Characteristic increase in nucleocytoplasmic protein glycosylation by O-GlcNAc in 3T3-L1 adipocyte differentiation

O-Linked β-N-acetylglucosaminylation (O-GlcNAcylation) of nucleocytoplasmic proteins is a ubiquitous post-translational modification in multicellular organisms studied so far. Since aberrant O-GlcNAcylation has a link with insulin resistance, it is important to establish the status of O-GlcNAcylation in differentiation of mesenchymal cells such as preadipocytes. In this study, we found a differentiation-dependent drastic increase in the level of O-GlcNAcylation in mouse 3T3-L1 preadipocytes. The occurrence of the increase in O-GlcNAcylation, which correlated with the expression of C/EBPα, was in part due to increased expression of O-GlcNAc transferase. In addition to the well-known O-GlcNAcylated proteins such as nucleoporins and vimentin, pyruvate carboxylase, long chain fatty acid-CoA ligase 1, and Ewing sarcoma protein were identified as the proteins which are heavily O-GlcNAcylated with the adipocyte differentiation. Both adipocyte differentiation and the differentiation-dependent increase in O-GlcNAcylation were blocked by 6-diazo-5-oxo-norleucine. These results suggest that O-GlcNAcylation particilates, at least in part, in adipogenesis.

Research highlights
► The levels of glycosylation by O-GlcNAc increase drastically in adipogenesis.

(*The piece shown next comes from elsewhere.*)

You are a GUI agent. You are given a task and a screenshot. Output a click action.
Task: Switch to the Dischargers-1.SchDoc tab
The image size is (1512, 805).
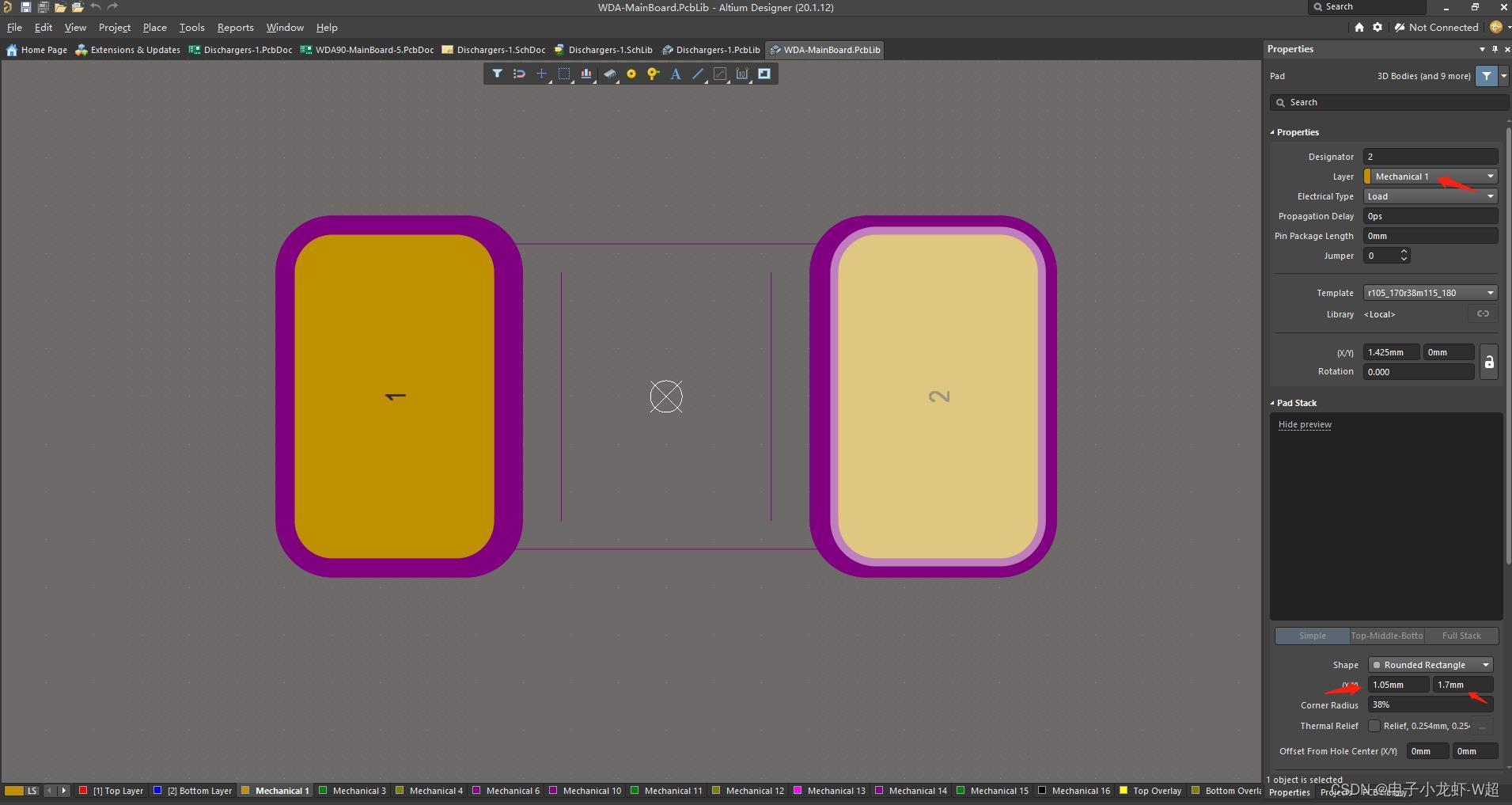click(x=494, y=49)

► The timing of increase in the glycosylation correlates with C/EBPalpha expression.
► The increase in the glycosylation is in part due to increased expression of O-GlcNAc transferase.
► Several heavily O-GlcNAc-modified proteins with the adipocyte differentiation were identified.
► An indirect inhibitor of the glycosylation blocks adipogenesis.